We spoke with Alfano about her migration story, her long-term success, and challenges along the way.

Store count: One store near PNC Bank Arts Center in Holmdel, NJ

A migrant story

I was 18 years old when I came to the United States. I had a son when I was 16 who needed a lot of medical help, and I figure the United States would have that help for him… . The medicine in Puerto Rico was probably 40 years behind in medicine at that time and they did not have what my son needed. So, I came to the United States with $40 in my pocket—my father gave me two $20 bills — and I got on a plane… my son was told in Puerto Rico that he would never walk again, but two years later after therapy and surgeries, he was walking….He’s currently a wonderful adult working at a job he loves, and he’s married and he gave me a granddaughter.  

Her professional background

When we got here, of course there were many struggles, one of them being the language. I did not know a word of English, so I had to learn little by little by watching soap operas and listening to music. I taught myself to read, write, and speak the language. My first job was working at a toy factory, and then from there I went to school to get a license as a paralegal. Then I ended up working at a doctor's office… and that turned out to be 15 years later.

The start of a franchising career

15 years later. I was tired of working so hard for someone else so I figured I would star my own business. Back then the only way to find businesses to buy was through the New Jersey Star Ledger…I found hair salons and nail salons, but was not interested. Then I found this place that was like an ice cream store and I’d never heard of it. The owner was a lady who had just gotten divorced and she met with us. She had ended up with one of the stores and he ended up with the other, but she was not involved with it, so she did not want any part of it. After looking at the numbers and having a long talk, I had a wonderful feeling about it. I didn't have any business sense but I knew this was for me, so I took my life savings and invested it in this store. That was 2003.

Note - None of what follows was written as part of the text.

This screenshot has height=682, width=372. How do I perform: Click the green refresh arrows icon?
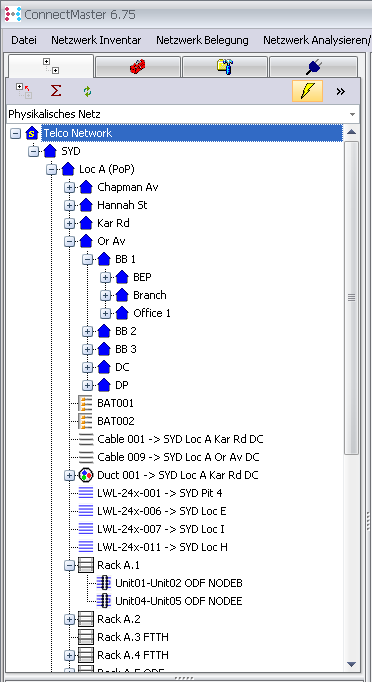pos(87,91)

Teamwork turned her store around

When I took it over, my store was a very underperforming store. Then one year later, I was named rookie of the year by Rita’s, and from there I got many awards after that. We saw double-digit increase in sales, and right now we are one of the top stores in the system…. I was completely 100% invested financially and emotionally. I would not leave the store: I just was breathing Rita’s and that was my only focus for that first year. I learned so much listening to my employees. I got new employees that were like my family members…. Today I have many of the same employees that were here 15 or 20 years ago. Many of them now have “big boy and girl” jobs as accountants and teachers, but still come here in the summer to work a few hours.

Why one store

Back in 2008 I purchased another store, and it I felt like it took me away from here and I was not giving it my all. So I thought I was spreading myself too thin. I’m very involved with the community, we do all events with the town and high schools. So I decided to not open other stores.

How to pick great people

I’m looking for people with a kind and giving nature…. Those are the qualities that I'm looking for that would fit right in the team that I have here right now… We want kids that come in and they're eager to learn. We ask them questions such as why you want to work here, somebody answered the other day, they said I've been dreaming about working here since I was a little girl, and those are the answers that we're looking for. That’s why she’s working with us right now…. We can teach them how to make ice, and how to make a custard. We cannot teach them how to have this common sense and kindness.